Shortly
after the Guardian and Washington Post published their Verizon and PRISM
stories, I filed a freedom of information request with the NSA seeking any personal
data the agency has about me. I didn’t expect an answer, but yesterday I
received a letter signed by Pamela Phillips, the Chief FOIA Officer at the agency
(which really freaked out my wife when she picked up our mail).
The
letter, a denial, includes what is known as a Glomar response — neither a confirmation nor a denial
that the agency has my metadata.

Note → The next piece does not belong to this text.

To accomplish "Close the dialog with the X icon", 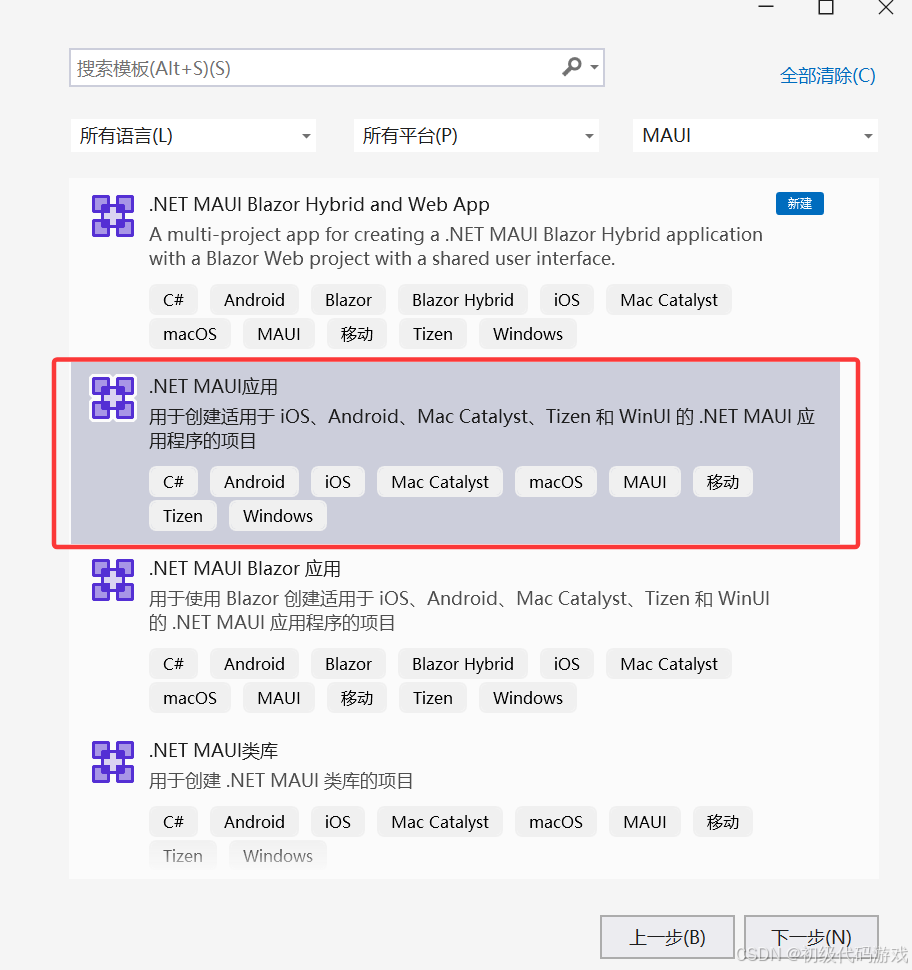I will click(886, 8).
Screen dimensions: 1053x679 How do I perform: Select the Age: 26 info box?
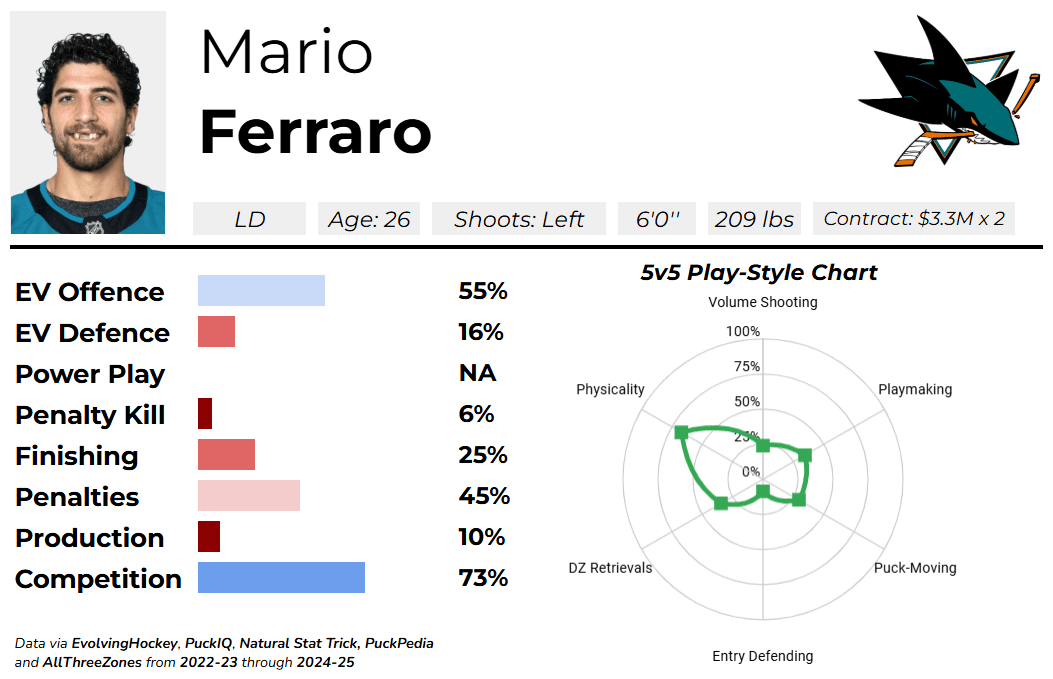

It also warns that any response would help “our
adversaries”:
Any positive or negative response on a
request-by-request basis would allow our adversaries to accumulate
information and draw conclusions about the NSA’s technical capabilities,
sources, and methods.Our
adversaries are likely to evaluate all public responses related to these
programs.Were
we to provide positive or negative responses to requests such as yours, our
adversaries’ compilation of the information provided would reasonably be
expected to cause exceptionally grave damage to the national security.”
The
letter helpfully states that there are “no assessable fees for the request.”
It
also contains a paragraph about the ways in which the Foreign Intelligence
Surveillance Court (FISC) has authorized the NSA to “acquire telephone
metadata, such as the telephone numbers dialed and length of calls, but not the
content of [sic] call or the names of the communicants.” The court was
created in 1978, as we recently laid out in our surveillance timeline.
The
letter also mentions section 215 of the Patriot Act, which the government has cited to justify phone metadata
collection.
So where does
this leave me? According to Aaron Mackey, a staff attorney at the Reporter’s Committee
for Freedom of the Press, “If you wanted to see those records you would
have to file a lawsuit.”
I reached out the NSA, to ask among
other things, how many other requests about metadata they’ve received.
Update 6/26: Pamela Philips responded to my questions. She told me that “the FOIA Office has received over 1000 requests since June 7th.” I asked if the office had approved any Privacy Act requests for metadata, and her response was “no,” and added “we do not search operational records on specific individuals.”